# EPDM an Beton kleben???



## Thomas3619 (21. Jan. 2009)

Hallo Zusammen.

ich habe mein Teichumrandung mit 20 cm hohen Bordsteinkanten. Die EPDM Folie hätte ich gerne an der Kante oben abgeschnitten und an den Beton geklebt. Habe im Internet  EPDM Active Kleber gefunden, der wohl für so etwas geeignet ist. Hat jemand damit schon Erfahrungen gesammelt? Wie gut hält der???


----------



## Koi-Uwe (21. Jan. 2009)

*AW: EPDM an Beton kleben???*

Ich denke etwas an Beton zu kleben wird sehr schwierig. Kannst du nicht ein paar kleine Schrauben verwenden ?

Sonst fällt mir nur Innotec oder halt der EPDM-Kleber ein


----------



## mitch (21. Jan. 2009)

*AW: EPDM an Beton kleben???*

hallo thomas,

ich hatte da mal was bei _claudia & ludwig _gesehen: https://www.hobby-gartenteich.de/xf/threads/5086 , die haben die folie + ufermatte nur mit einer kunststoffleiste angeschraubt, scheint zu halten

nur so als idee


----------



## renne40 (22. Jan. 2009)

*AW: EPDM an Beton kleben???*

Hallo Thomas!!
Habe in meinen Schwimmteich EPDM-Folie ausgelegt und dabei einige Klebearbeiten ( Flansch, Wasserrücklauf, etc. ) mit Innotec-Kleber erfolgreich erledigt. Hält auf Stein, auf Holz und eignet sich auch zum verkleben von EPDM auf EPDM, also auch zum flicken kleinerer Löcher. Sehr empfehlenswert!!

**GESAMMELTE DATEN**
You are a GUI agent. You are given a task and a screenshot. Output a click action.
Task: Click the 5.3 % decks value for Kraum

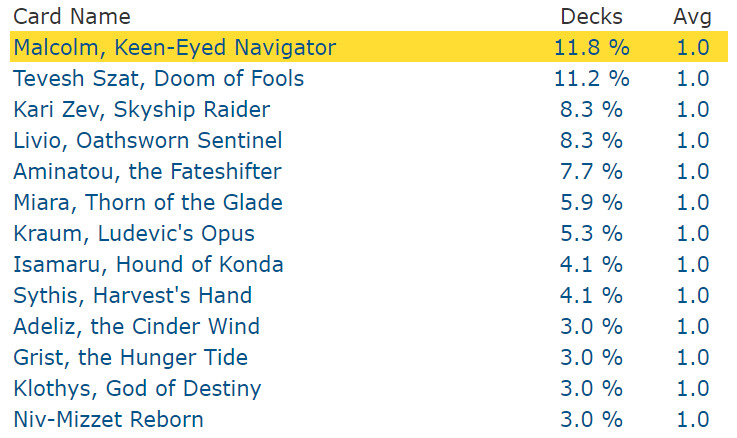click(x=591, y=233)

**AUFGABE A**
Erkläre anhand des Auszugs, warum sich der Innotec-Kleber auch zum Flicken kleinerer Löcher eignet.
**AUFGABE B**
Wie hoch sind laut dem Auszug die Bordsteinkanten an Thomas' Teichumrandung?
**AUFGABE C**
Fahre bitte mit dem Auszug über das Kleben von EPDM-Folie an Beton nach seinem letzten Satz fort.

**RICHTIGE LÖSUNG A**
Der Innotec-Kleber eignet sich zum Verkleben von EPDM auf EPDM. Deshalb lassen sich damit auch kleinere Löcher in der Folie flicken.

**RICHTIGE LÖSUNG B**
20 cm

**RICHTIGE LÖSUNG C**
Habe wie du Bordsteinkanten (siehe Album) zur Einfassung verwendet und teilweise daran meine Folie verklebt.
MfG Rainer aus Österreich


----------



## jochen (22. Jan. 2009)

*AW: EPDM an Beton kleben???*

Hallo Thomas,

wir hatten damals das Problem so gelöst,

den Betonring mit Zweikomponenten Epoxidharz angestrichen, so ergab sich auf dem Beton nach dem Aushärten eine glasartige Schicht,
darauf klebten wir unsere Folie (allerdings PVC) mit Innotec Adheseal.

Hält seit 2005 ohne Probleme.


----------



## Marco (22. Jan. 2009)

*AW: EPDM an Beton kleben???*

Hi 

Ich habe meine EPDM Folie mit Kunststoffleisten und Edelstahlschrauben an der Betonkante im Terassenbereich angeschraubt. Letztes Jahr einmal die Leisten abgeschraubt, Streifen Ufermatte darüber und wieder angeschraubt.
Kann das nur empfehlen.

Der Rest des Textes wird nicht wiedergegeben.